# Problem statement
Could you format the lines starting at the one containing "You are a GUI" and ending at the last line below as a JSON list of strings, one string per line? Skip blank lines, and leave the pictures out.

* * *

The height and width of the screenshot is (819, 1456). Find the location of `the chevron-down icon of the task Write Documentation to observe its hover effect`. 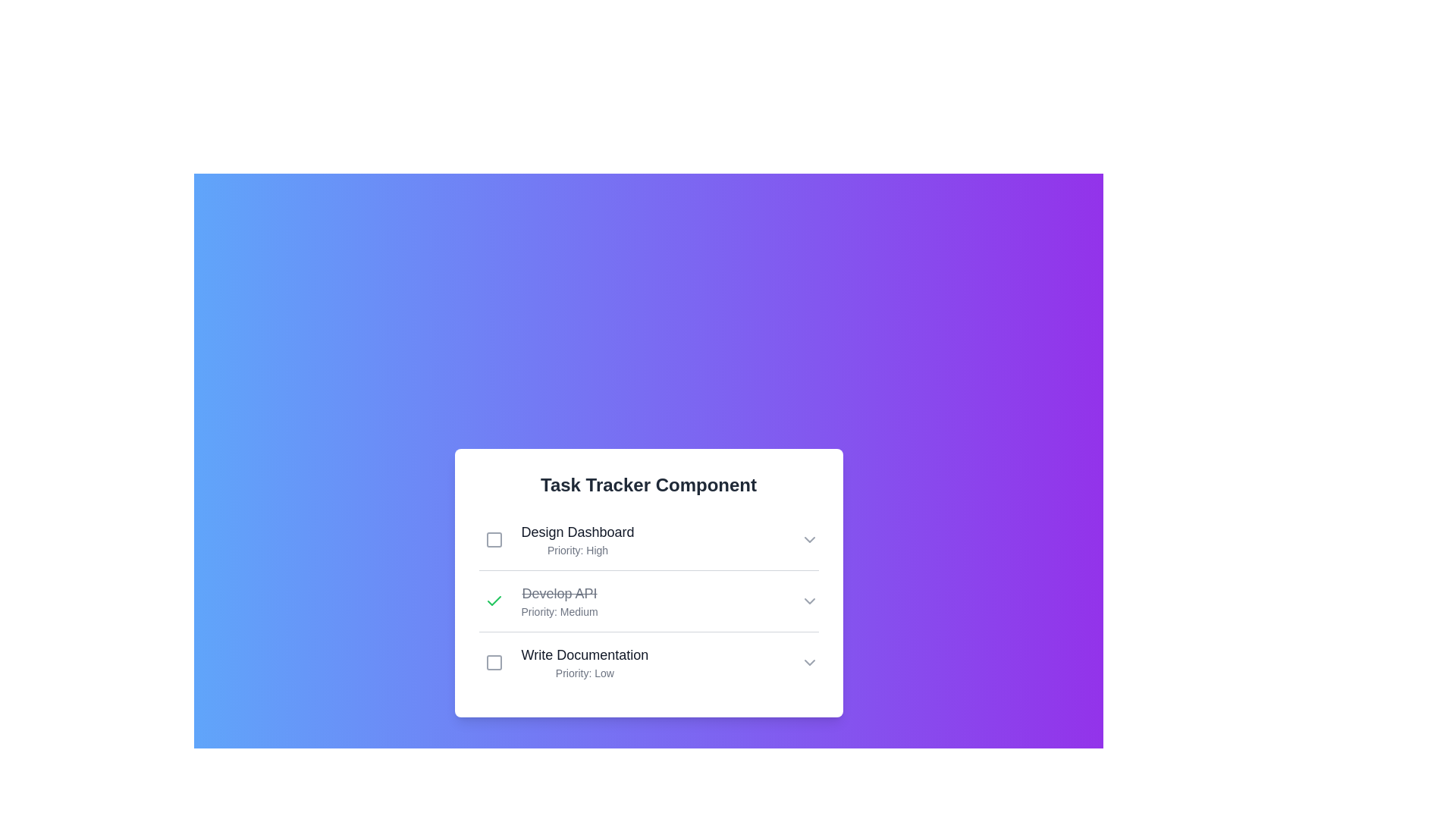

the chevron-down icon of the task Write Documentation to observe its hover effect is located at coordinates (808, 662).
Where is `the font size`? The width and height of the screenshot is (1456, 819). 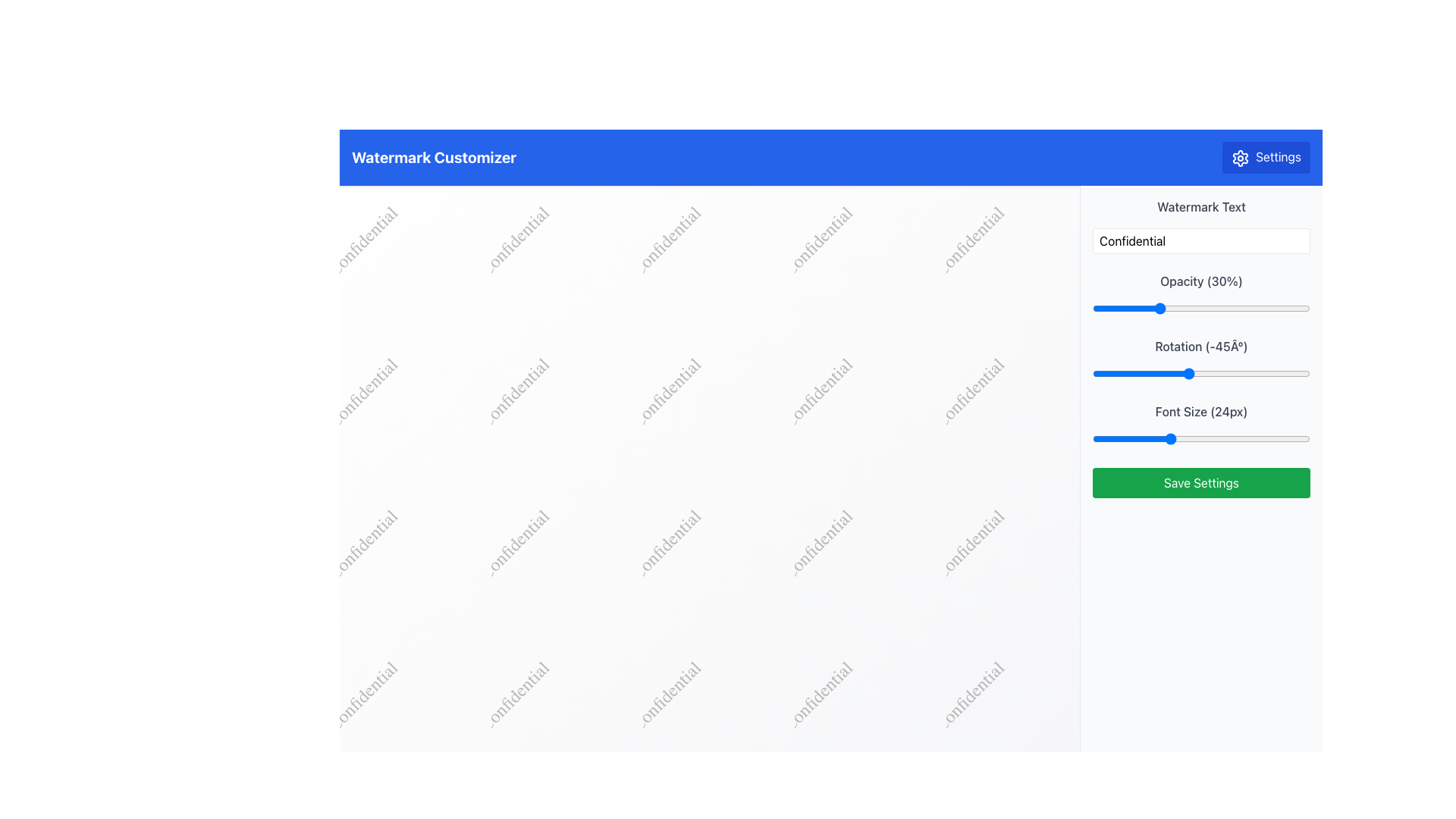
the font size is located at coordinates (1190, 438).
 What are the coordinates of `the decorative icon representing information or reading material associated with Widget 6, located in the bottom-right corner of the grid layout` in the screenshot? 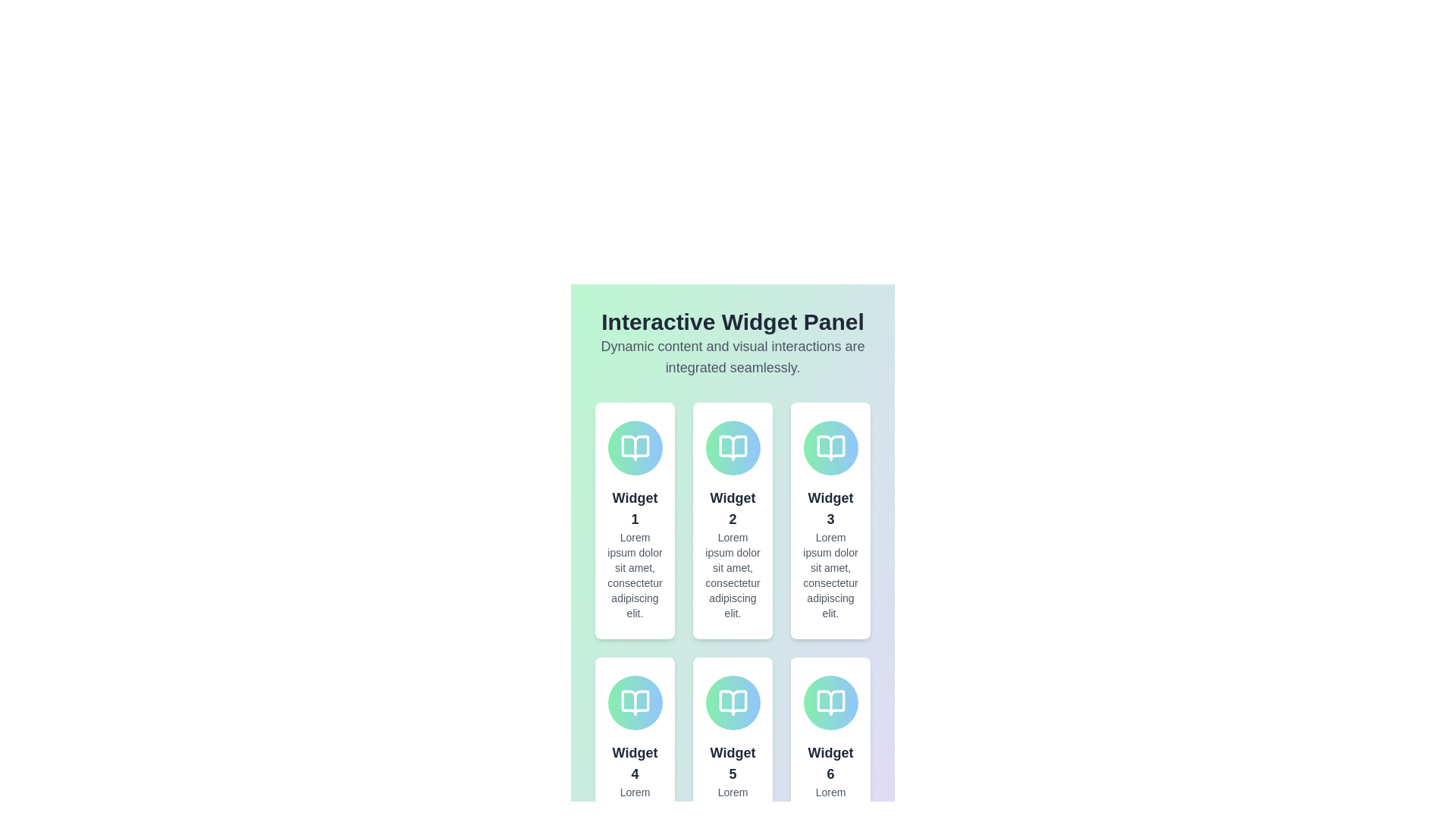 It's located at (830, 702).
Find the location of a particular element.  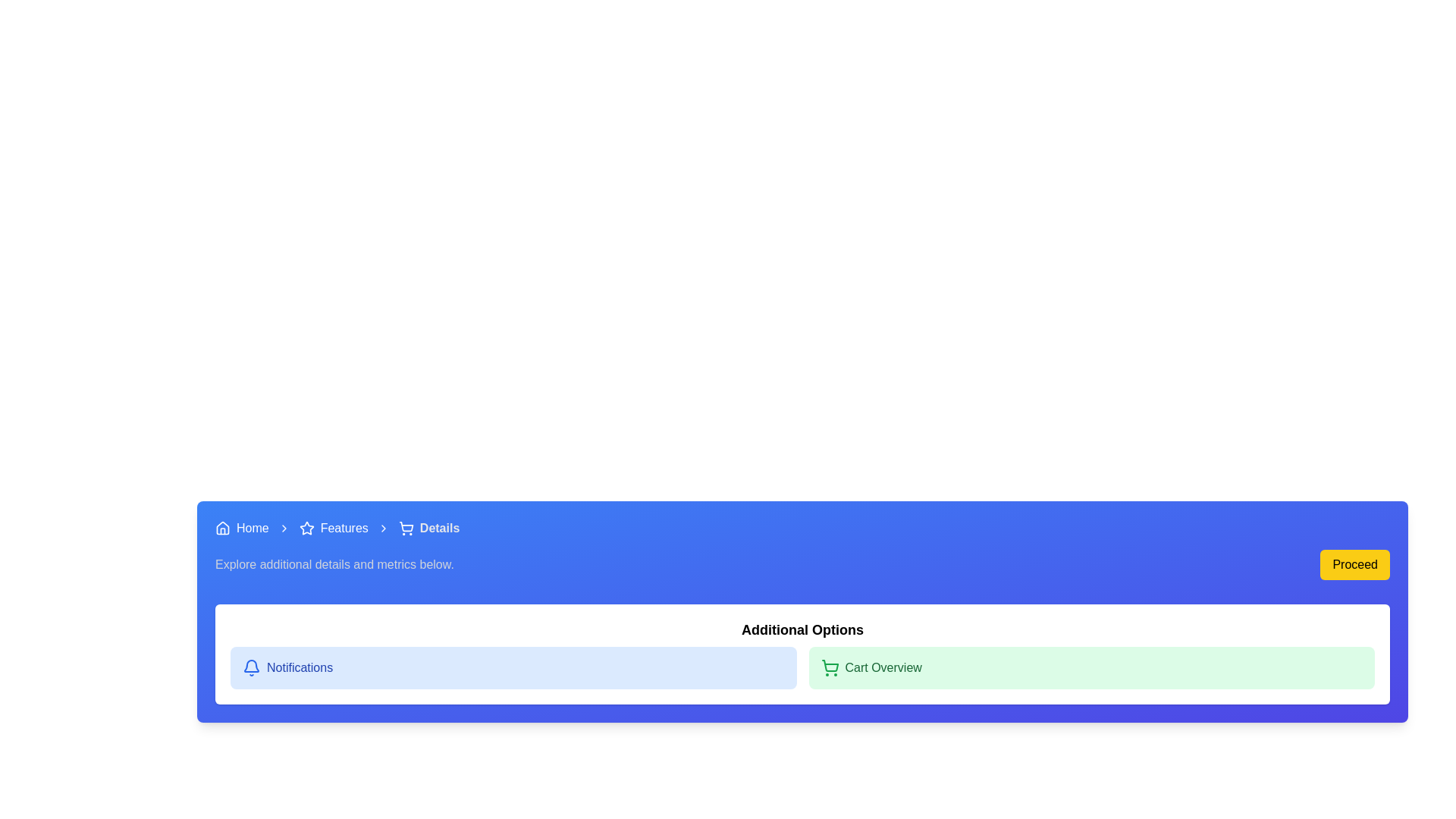

the call-to-action button located at the top-right corner within a blue section of the interface, aligned to the right of the text 'Explore additional details and metrics below' is located at coordinates (1355, 564).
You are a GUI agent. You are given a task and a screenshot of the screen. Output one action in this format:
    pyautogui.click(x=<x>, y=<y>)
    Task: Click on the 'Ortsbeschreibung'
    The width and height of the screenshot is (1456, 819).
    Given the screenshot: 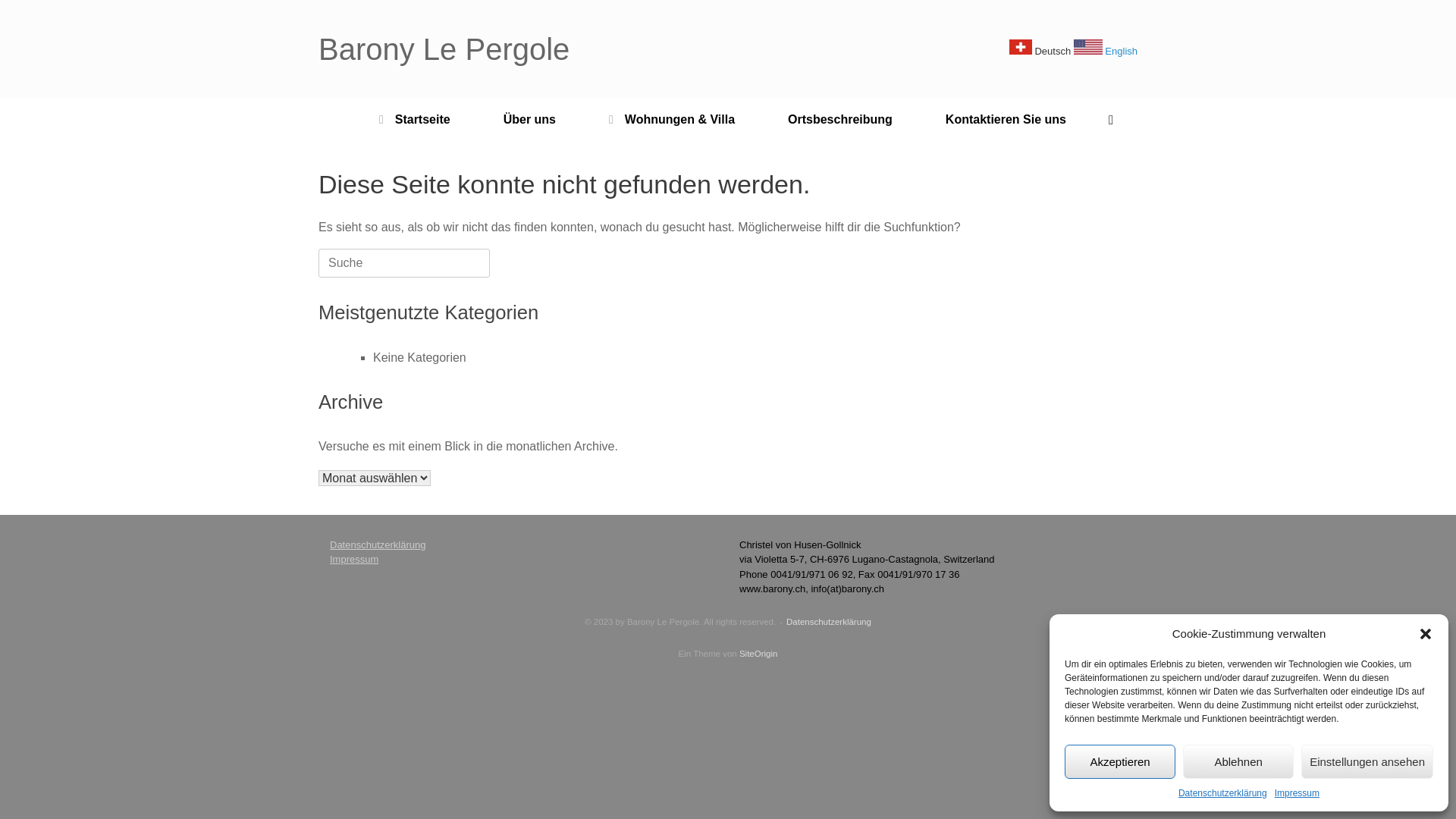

* * *

# Result
[
  "You are a GUI agent. You are given a task and a screenshot of the screen. Output one action in this format:",
  "    pyautogui.click(x=<x>, y=<y>)",
  "    Task: Click on the 'Ortsbeschreibung'",
  "    The width and height of the screenshot is (1456, 819).",
  "    Given the screenshot: "
]